Anoushirvan Masoudi

A Counter-Visuality: Bootleg Aesthetics and Amateur Visual Cultures in Post-Revolutionary Iran

Department of Art

This practice-based doctoral project examines the formation of a counter-visuality through underground amateur video practices in post-revolutionary Iran. In an environment where state’s visual system has reshaped the public visual culture and enforced a sanitized, heteronormative representation of bodies and gender roles, privately produced amateur videos—fragmented, glitch-ridden, and haptically rich—emerged as a critical space of resistance.

The research focuses on the specific bootleg aesthetics and haptic visuality of these underground archives, shaped by low-grade recording technologies (VHS, VCD) and intensified by successive acts of copying, transforming, and circulation. Here, visual "errors" such as glitches, noise, and distortions are not technical flaws but fundamental aesthetic and political markers that defy the flat, polished imagery of official state media.
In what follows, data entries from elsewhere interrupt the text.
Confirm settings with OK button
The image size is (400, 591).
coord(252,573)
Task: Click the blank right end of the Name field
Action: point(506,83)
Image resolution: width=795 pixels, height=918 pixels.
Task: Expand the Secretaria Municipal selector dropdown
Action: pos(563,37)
The artistic component of the dissertation materializes as a video installation, based on a personal archive of amateur home videos and underground recordings. These fragmented amateur images, juxtaposed with the visual codes of Iranian State TV, create an experiential landscape where the viewer navigates between presence and absence, visibility and suppression. The installation experiments with the tension between the bootleg aesthetic and the state’s aesthetic grammar, proposing a hybrid visual narrative that reclaims suppressed memories and bodies.

By investigating the materiality of media formats and the affective power of poor images, the project contributes to debates in visual culture, gender politics, and media archaeology, offering new insights into subaltern modes of seeing, narrating, and resisting.